TEXTO:
-------

30.3.05

eu e eu somos um mil-folhas

alguma de nós é bem mais trágica do que eu, vi-va!
...You know I can’t sleep, I can’t stop my brain´
You know it’s three weeks, I’m going insane.
You know I’d give you everything I’ve got
For a little peace of mind...

27.3.05

Um feliz ano-novo cheio de probabilidades

O último dia de férias não é o último dia do tempo.

***
As crianças, para crescerem saudáveis, precisam conhecer o segredo da temível Segunda-Feira, conforme o ensinamento de Orlando, o guru:

"Palas Atena encontrou Dante. O poeta, pressuroso, explicou detalhadamente à deusa a sua comédia. Palas ouviu com atenção, mas confessou que não entendeu direito, e que tudo parecia muito exagerado. O poeta se viu obrigado a recorrer a alguns símiles: o Tártaro, Radamanto, os Campos Elíseos. Palas, já agora em terreno familiar, sorriu e pediu a Dante um favor:

- Ponha a turma da lingüística no último círculo.

25.3.05

-Eu nunca me esqueço... sempre há alguém atrás da foto. É tão bonito.
Aquilo me irritava, sabe? Teoriza mal assim pra lá, tá? Sempre tem alguém ali ou lá, cada antro que eu me meto. Não me estrague as banalidades! Se fosse ainda uma referência irônica ou bonita ou as finas, de preferência. Mas replantar pra recolher e esgotar? Deixe-me, oras. Mas ele não parava, fazia suas generalidades, dizia:
-A Holanda estava fria naquele verão porque a legalização...
Se eu fosse mais livre, perguntava:
-A doceria?
Ou cantarolava
-Yolanda...

24.3.05

tristeza de ver a tarde cair logo no meio do dia que acabou de me começar.

22.3.05

Em princípio

Não foi o fogo a grande descoberta, mas o assopro.

19.3.05

Minha vizinha chamou o guarda florestal

-Como assim? Esse monte de sujeira chama os ratos! Tudo imundo, olha lá. Quanta sujeira... cai daquela árvore ali, e o tamanho dela! tá pra cair, olha lá, é dia desses.

-------

EXCERTOS DOS DADOS:

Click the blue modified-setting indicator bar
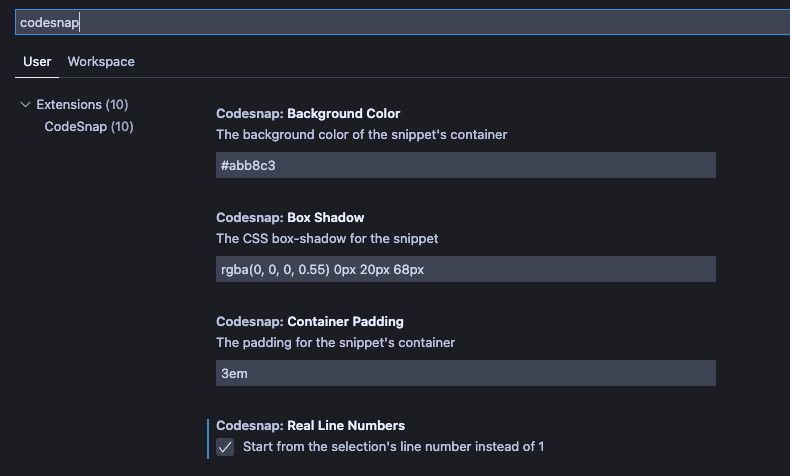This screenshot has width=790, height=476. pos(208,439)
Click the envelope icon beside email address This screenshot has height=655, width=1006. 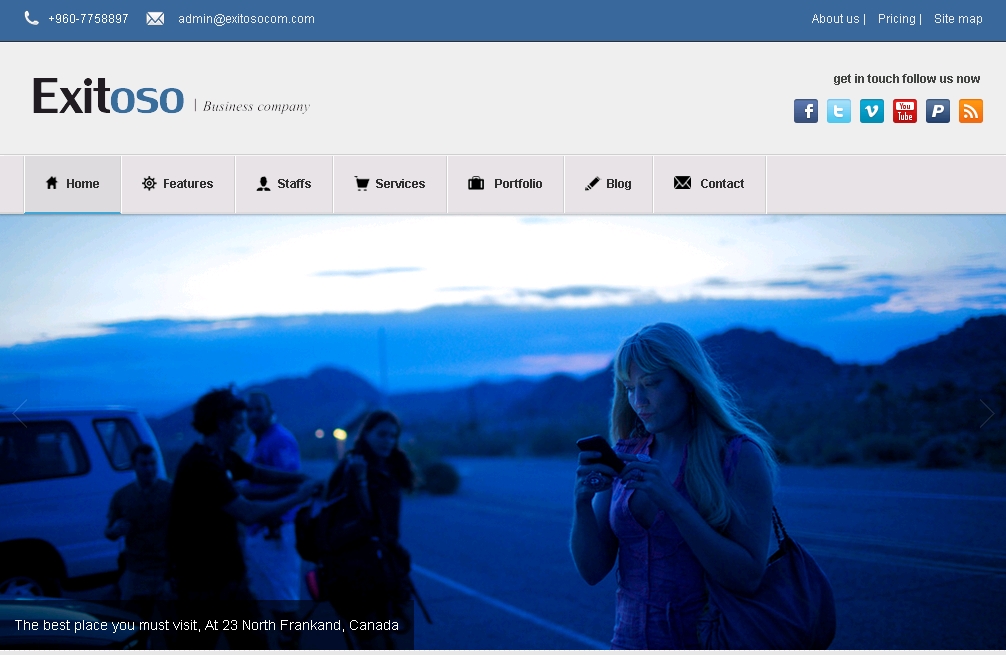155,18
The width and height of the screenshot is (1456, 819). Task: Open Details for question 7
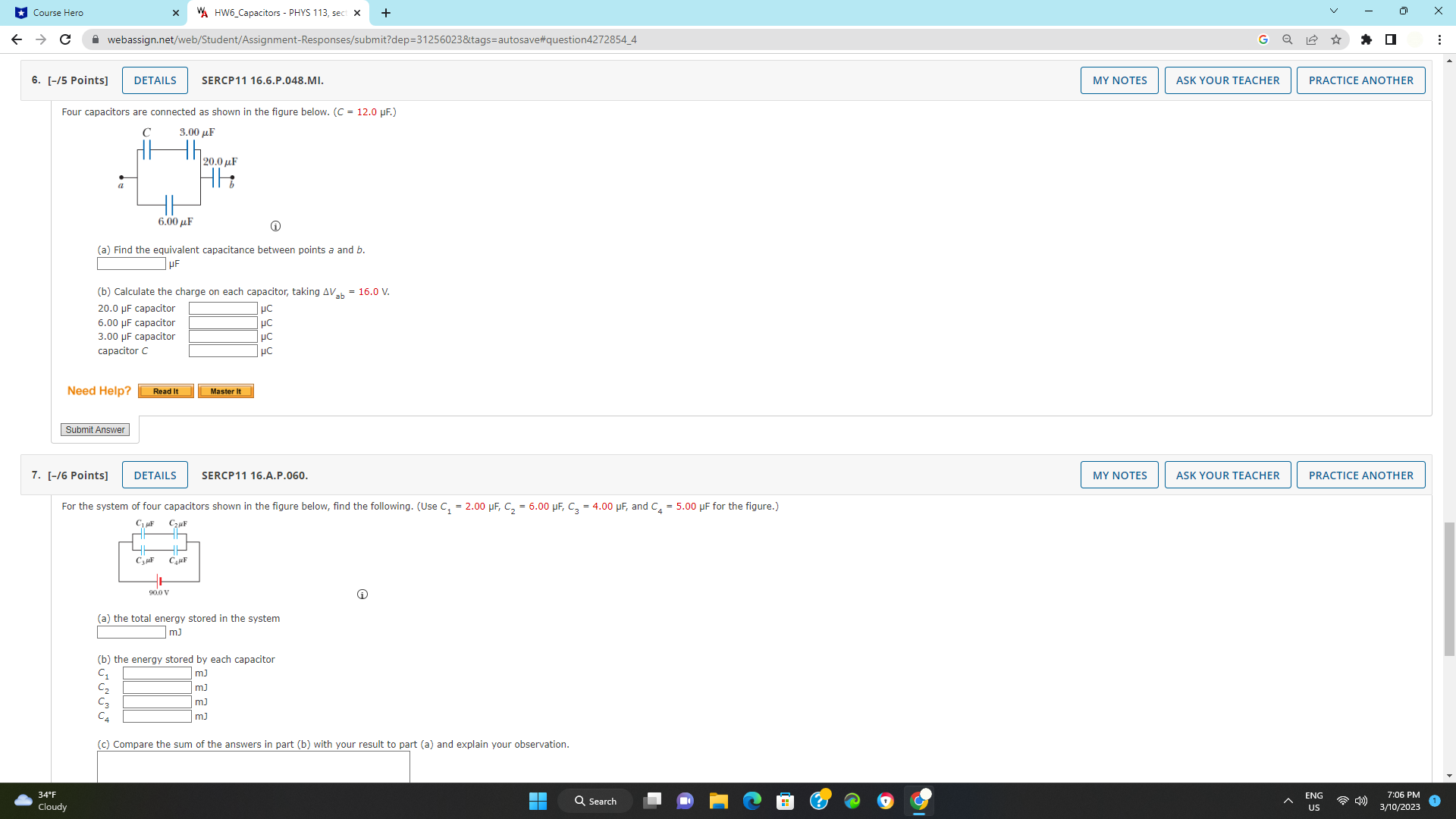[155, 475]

-------

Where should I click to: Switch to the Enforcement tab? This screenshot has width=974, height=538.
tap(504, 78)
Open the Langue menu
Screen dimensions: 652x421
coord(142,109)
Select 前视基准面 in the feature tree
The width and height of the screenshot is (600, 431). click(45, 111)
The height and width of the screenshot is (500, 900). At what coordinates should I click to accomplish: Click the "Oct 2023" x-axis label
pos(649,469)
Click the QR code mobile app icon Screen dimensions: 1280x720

-------

PROBLEMAS A RESOLVER:
1. Reescreva de forma mais concisa o parágrafo do texto que começa com "Palas Atena encontrou Dante", preservando os fatos principais.
2. Transcreva fielmente o trecho do texto que se inicia em "eu e eu somos" e se encerra em "peace of mind...".

RESPOSTAS DO EXERCÍCIO:
1. Palas Atena encontra Dante, que lhe explica em detalhe a sua comédia. A deusa escuta com atenção, mas admite não ter entendido bem e acha tudo exagerado. Dante então recorre a comparações com o Tártaro, Radamanto e os Campos Elíseos. Já em terreno conhecido, Palas sorri e pede-lhe um favor.

2.
eu e eu somos um mil-folhas

alguma de nós é bem mais trágica do que eu, vi-va!
...You know I can’t sleep, I can’t stop my brain´
You know it’s three weeks, I’m going insane.
You know I’d give you everything I’ve got
For a little peace of mind...